The phenolic content and the radical scavenging activity were compared in leaves of sweetpotato (Ipomoea batatas L.) cultivars Shimon-1, Kyushu-119 and Elegant Summer grown under different temperature and shading conditions. Compared to cultivar differences, there was less effect of temperature and shading on the total phenolic content in sweetpotato leaves, however certain polyphenolic components differed widely among the treatments. The positive correlation between the radical scavenging activity and the level of total phenolics (r = 0.62) suggests that phenolic compounds are important antioxidant components of sweetpotato leaves. All the reverse-phase high-performance liquid chromatography (RP-HPLC) profiles of the cultivars tested showed peaks at the same retention times but peak areas of individual phenolic compounds differed with respective temperature and shading treatments. The phenolic compounds identified in the sweetpotato leaf were caffeic acid, chlorogenic acid, 4,5-di-O-caffeoylquinic acid, 3,5-di-O-caffeoylquinic acid, 3,4-di-O-caffeoylquinic acid, and 3,4,5-tri-O-caffeoylquinic acid. Most of the phenolic compounds were highest in leaves from plants grown at 20 °C without shading except 4,5-di-O-caffeoylquinic acid. The results indicate that growing leaves under moderately high temperatures and in full sun enhances the accumulation of phenolic components. These phenolic components have possible value in enhancing human health.

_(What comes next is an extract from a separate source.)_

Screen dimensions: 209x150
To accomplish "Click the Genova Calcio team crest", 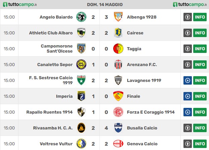I will click(118, 144).
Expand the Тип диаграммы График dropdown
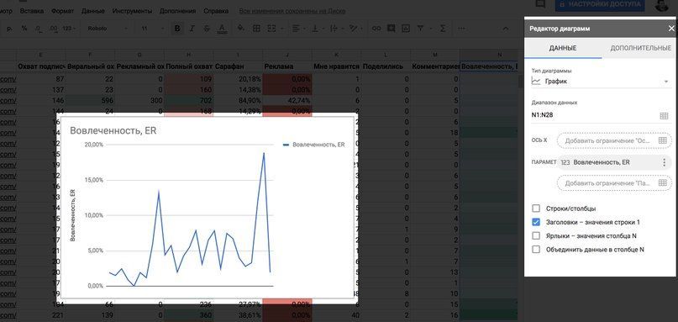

Sweetpotato leaves contain biologically active anthocyanins that have significant medicinal value for certain human diseases and may also be used as natural food colorants. Foliar anthocyanins and their relative abundance were investigated in leaves of sweetpotato cultivars `Shimon-1', `Kyushu-119', and `Elegant Summer' grown under artificial shading and different temperature conditions. High-performance liquid chromatography profiles of the cultivars tested showed similar peaks but with peak areas differing with cultivar, temperature and shading. The relative quantity of individual anthocyanin was YGM (Yamagawamurashaki)-1a> YGM-4b> YGM-1b> YGM-5a> YGM-0d> YGM-0a> YGM-2> YGM-0c> YGM-3> YGM-6> YGM-5b> YGM-0b> YGM-0f> YGM-0e> YGM-0g. Seven were peonidin and eight cyanidin derivatives. The highest anthocyanin contents were found in plants grown at a moderate temperature (20 °C) with lower levels at 25 and 30 °C. The leaves of plants grown in full sun accumulated significantly more total as well as the major individual anthocyanins than plants grown in 40% and 80% shade. The results indicate that growing sweetpotatoes at moderate temperatures and without shading facilitates the accumulation of anthocyanins in the leaves. The anthocyanin composition of the leaves is discussed relative to their physiological function in human health.